## Begin

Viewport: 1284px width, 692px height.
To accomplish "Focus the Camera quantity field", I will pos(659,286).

## End
## Begin

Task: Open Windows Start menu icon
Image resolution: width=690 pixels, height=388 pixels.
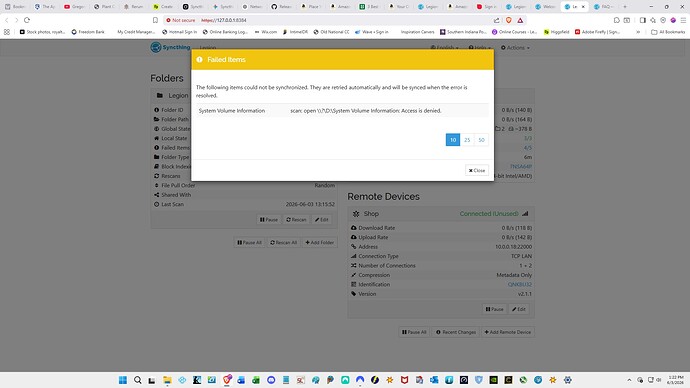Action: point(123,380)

## End

Short exercise » Format the listing from the line with "Task: Open Windows Start menu icon" to the line with "Action: point(123,380)" as a JSON list of strings, one string per line and no blank lines. Leave the pictures out of your answer.

Result of this task »
[
  "Task: Open Windows Start menu icon",
  "Image resolution: width=690 pixels, height=388 pixels.",
  "Action: point(123,380)"
]